I'd picked the Missouri River Natural Area and Trailhead in Morton County. Right off of the Interstate, big enough to give us some privacy even if the anglers were out in force, and a really nice view of the river. She had this delightful look of curiosity on, the whole way from the gas station until I pulled into the parking lot.

"Nice..." was her simple comment as she looked around.

"Okay, I don't have to unhitch the trailer to open the tailgate," I told her. "Let's make up whatever you were going to do and take it down... oh, that trail," I told her, pointing. "Should be a nice place to lounge around near the river's edge."
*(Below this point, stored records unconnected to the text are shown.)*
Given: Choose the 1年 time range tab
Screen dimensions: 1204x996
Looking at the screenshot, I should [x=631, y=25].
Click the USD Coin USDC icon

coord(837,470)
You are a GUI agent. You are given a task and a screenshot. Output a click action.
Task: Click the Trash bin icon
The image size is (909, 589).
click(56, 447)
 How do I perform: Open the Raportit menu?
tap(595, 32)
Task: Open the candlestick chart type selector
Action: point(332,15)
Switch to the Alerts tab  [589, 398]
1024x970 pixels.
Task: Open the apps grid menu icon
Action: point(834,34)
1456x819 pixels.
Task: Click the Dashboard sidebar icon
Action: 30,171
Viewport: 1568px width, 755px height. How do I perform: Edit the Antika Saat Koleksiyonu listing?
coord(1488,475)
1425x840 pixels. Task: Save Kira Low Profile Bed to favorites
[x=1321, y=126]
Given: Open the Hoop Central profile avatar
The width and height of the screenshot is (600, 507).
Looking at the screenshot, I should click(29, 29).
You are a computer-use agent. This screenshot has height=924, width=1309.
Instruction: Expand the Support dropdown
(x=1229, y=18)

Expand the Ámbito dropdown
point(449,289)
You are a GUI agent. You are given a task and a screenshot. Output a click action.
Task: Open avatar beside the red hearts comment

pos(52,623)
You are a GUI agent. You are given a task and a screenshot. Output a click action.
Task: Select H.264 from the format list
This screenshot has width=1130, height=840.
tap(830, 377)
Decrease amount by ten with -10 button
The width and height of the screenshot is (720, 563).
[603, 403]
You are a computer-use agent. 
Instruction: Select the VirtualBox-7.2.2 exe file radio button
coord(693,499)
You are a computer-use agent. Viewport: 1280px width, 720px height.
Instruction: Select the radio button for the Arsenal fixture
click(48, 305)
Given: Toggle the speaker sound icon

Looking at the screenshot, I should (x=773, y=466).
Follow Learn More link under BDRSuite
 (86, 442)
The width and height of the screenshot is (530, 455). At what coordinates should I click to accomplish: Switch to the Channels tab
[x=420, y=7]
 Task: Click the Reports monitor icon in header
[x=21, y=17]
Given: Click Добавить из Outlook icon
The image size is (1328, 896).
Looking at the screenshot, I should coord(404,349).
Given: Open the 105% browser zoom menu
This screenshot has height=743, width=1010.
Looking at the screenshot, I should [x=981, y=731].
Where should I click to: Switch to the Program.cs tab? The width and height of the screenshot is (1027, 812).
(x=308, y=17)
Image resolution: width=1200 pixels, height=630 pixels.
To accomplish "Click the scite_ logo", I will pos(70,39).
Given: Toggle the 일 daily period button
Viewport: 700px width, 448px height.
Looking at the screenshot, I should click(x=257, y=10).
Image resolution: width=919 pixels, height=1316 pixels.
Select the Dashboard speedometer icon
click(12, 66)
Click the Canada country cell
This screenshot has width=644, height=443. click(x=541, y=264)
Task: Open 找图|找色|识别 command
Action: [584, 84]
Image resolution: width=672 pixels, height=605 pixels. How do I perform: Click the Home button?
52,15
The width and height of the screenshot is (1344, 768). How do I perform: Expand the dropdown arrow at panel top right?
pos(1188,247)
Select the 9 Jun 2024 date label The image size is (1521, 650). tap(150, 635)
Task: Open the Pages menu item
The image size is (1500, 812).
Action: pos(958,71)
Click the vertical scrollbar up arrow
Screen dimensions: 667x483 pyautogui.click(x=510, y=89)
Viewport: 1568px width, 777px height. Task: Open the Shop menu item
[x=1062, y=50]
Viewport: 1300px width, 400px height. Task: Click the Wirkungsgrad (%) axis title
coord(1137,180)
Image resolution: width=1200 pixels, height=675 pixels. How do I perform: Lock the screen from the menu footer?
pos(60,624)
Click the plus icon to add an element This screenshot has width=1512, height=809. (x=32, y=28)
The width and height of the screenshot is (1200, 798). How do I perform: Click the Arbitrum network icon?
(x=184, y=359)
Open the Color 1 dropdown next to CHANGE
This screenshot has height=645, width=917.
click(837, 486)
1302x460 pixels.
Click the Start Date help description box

"You're on," she smiled. "Could you get a couple of sodas, each, for us out of the cooler? It won't take me long to put something together."

We busied ourselves and in ten minutes or so, we were walking over to the riverbank. I'd lucked out on my guess and we actually found a deserted little area with an old wooden picnic table and a trash can chained to it. We had a really nice view across to the sandbars, and some people playing out there on them, with their dogs chasing around. Angie laid out the food, then surprised me again.

"Don't freak," she told me, and that's never a good sign. Like "don't panic..." or "don't look now, but..." You sort of want to do whatever it was you were just told not to do. I looked at her with admitted apprehension.

Before she sat at the table to eat, she pulled her halter straps to the center so her tits were bared, and then raised her skirt -- confirming the lack of panties -- and sat down, now with significantly more flesh exposed.

"I just really like the feel of the breeze on my skin, and the scent of the woods and the water just really make me happy," she tried to explain. "You already know what I look like, and you're being a gentleman, so I'd like to picnic with less covered up. If I could get away with it, I'd go nude."

I thought about that for a minute.

"You know, not including us, there were two vehicles in the parking lot. Obviously, they didn't come this way or we would have seen them. So they must be fishing downriver a bit. They aren't in sight. And the people on the sandbar can't see us that well, especially with the table between you and them. So... why not? I guess it would take you less than thirty seconds to get the dress back on, if you had to."